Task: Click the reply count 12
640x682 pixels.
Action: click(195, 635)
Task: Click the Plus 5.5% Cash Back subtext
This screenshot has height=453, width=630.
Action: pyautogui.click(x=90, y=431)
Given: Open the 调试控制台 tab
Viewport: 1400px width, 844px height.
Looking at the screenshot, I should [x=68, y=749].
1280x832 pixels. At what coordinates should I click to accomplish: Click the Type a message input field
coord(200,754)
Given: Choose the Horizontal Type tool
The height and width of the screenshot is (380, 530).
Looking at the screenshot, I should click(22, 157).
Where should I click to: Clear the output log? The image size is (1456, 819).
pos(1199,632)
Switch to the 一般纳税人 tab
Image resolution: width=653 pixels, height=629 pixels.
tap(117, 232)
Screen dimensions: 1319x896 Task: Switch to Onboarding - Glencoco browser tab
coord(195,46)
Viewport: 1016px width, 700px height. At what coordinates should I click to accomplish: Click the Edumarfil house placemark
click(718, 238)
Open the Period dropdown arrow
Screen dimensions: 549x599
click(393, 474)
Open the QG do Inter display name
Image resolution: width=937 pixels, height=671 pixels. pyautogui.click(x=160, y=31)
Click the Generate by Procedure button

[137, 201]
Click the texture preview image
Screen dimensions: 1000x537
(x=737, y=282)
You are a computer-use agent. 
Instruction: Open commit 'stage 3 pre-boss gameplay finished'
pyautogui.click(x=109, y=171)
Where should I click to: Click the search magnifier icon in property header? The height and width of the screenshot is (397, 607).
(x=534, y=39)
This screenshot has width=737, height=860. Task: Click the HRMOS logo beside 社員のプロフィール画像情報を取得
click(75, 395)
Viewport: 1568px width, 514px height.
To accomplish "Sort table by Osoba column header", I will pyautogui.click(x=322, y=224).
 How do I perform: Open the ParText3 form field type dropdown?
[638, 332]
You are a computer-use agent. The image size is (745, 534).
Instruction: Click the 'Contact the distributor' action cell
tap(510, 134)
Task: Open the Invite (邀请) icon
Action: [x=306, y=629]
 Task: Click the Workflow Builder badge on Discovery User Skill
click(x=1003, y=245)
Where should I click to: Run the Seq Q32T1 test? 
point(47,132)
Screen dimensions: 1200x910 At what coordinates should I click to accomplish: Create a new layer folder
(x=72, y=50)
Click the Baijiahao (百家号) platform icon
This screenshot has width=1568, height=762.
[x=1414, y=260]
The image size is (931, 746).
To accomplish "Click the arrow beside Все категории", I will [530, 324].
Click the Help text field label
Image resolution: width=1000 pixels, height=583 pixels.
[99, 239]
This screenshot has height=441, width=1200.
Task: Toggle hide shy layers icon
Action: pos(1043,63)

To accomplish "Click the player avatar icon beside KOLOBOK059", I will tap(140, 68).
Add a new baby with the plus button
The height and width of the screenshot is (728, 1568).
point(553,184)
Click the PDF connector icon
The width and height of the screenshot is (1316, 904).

Direction: Copy out the data between the lines holding "This screenshot has width=737, height=860." and "(x=72, y=50)", inclusive, keeping each line as it appears.

Answer to the problem:
This screenshot has width=737, height=860. Task: Click the HRMOS logo beside 社員のプロフィール画像情報を取得
click(75, 395)
Viewport: 1568px width, 514px height.
To accomplish "Sort table by Osoba column header", I will pyautogui.click(x=322, y=224).
 How do I perform: Open the ParText3 form field type dropdown?
[638, 332]
You are a computer-use agent. The image size is (745, 534).
Instruction: Click the 'Contact the distributor' action cell
tap(510, 134)
Task: Open the Invite (邀请) icon
Action: [x=306, y=629]
 Task: Click the Workflow Builder badge on Discovery User Skill
click(x=1003, y=245)
Where should I click to: Run the Seq Q32T1 test? 
point(47,132)
Screen dimensions: 1200x910 At what coordinates should I click to accomplish: Create a new layer folder
(x=72, y=50)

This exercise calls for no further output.